DATASET >>
[start]

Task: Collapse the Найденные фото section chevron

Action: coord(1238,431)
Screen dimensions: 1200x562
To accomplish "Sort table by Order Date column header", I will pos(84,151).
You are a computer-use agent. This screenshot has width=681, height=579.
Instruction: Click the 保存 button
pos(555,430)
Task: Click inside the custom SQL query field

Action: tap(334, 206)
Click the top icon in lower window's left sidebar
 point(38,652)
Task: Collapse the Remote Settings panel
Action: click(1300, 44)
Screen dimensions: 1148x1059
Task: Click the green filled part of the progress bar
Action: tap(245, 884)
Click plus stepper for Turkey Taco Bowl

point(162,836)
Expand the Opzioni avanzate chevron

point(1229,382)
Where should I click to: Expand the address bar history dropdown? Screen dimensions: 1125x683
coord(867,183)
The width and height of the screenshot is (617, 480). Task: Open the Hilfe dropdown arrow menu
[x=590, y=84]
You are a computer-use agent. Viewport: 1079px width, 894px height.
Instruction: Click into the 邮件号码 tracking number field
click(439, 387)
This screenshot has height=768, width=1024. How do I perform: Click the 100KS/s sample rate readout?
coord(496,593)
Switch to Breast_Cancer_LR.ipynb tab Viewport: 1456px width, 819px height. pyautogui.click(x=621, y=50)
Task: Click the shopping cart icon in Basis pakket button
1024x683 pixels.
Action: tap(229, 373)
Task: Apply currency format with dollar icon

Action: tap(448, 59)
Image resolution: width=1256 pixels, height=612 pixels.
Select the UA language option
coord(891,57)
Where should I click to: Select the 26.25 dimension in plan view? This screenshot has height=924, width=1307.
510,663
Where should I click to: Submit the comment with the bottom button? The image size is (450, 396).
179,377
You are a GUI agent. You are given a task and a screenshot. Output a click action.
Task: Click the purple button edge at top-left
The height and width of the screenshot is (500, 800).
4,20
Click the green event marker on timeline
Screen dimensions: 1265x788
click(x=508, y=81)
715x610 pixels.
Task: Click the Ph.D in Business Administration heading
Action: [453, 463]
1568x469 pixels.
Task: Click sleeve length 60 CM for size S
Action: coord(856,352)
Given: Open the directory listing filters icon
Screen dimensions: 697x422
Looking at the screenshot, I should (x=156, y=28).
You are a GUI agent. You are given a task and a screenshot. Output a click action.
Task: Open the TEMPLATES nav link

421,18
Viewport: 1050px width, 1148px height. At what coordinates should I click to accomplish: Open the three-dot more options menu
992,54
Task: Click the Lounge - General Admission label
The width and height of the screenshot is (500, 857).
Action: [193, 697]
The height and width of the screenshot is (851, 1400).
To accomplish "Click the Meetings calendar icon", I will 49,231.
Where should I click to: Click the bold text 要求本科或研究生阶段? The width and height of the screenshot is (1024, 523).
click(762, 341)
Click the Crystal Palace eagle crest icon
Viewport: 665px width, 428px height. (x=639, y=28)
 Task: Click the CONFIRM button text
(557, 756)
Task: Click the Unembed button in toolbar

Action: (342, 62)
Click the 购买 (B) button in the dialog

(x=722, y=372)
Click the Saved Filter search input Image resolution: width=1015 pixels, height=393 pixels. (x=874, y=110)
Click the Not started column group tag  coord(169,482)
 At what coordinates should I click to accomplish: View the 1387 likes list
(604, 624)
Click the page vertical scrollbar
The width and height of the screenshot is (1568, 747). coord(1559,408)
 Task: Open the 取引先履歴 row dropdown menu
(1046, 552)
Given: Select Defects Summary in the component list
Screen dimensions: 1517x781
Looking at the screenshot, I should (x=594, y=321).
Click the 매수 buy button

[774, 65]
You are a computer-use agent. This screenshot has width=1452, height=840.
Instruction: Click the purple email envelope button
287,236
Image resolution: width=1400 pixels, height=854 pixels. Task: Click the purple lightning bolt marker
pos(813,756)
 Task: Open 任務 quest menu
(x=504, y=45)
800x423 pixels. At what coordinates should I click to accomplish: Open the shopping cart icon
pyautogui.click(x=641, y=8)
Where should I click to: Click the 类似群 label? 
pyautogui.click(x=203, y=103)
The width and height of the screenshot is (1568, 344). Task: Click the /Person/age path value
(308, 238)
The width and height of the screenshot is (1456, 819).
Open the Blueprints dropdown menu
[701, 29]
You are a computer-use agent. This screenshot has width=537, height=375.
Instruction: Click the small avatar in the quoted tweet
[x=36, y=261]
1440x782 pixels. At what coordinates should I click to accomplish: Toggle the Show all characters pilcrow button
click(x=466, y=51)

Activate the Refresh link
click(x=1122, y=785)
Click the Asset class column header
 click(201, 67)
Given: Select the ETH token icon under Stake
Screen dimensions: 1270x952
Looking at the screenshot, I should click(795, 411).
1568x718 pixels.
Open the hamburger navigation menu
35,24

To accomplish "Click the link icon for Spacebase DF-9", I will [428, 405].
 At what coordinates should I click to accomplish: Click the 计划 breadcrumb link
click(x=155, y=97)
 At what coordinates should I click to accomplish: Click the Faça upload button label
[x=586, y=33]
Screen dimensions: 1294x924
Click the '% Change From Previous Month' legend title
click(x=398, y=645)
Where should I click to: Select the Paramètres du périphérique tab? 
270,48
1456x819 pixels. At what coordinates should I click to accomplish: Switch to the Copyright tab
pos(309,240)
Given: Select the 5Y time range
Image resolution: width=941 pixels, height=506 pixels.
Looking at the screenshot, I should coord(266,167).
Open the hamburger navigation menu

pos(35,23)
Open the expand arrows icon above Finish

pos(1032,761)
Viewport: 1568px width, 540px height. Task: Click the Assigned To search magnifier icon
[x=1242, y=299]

[end]

TASK DESCRIPTION >> Rewrite the part that opens with the line containing "Open the expand arrows icon above Finish" and runs through the end of the lines, requests included, adding -93 to every coordinate in the answers.

TASK RESPONSE >>
Open the expand arrows icon above Finish

pos(939,668)
Viewport: 1568px width, 540px height. Task: Click the Assigned To search magnifier icon
[x=1149, y=206]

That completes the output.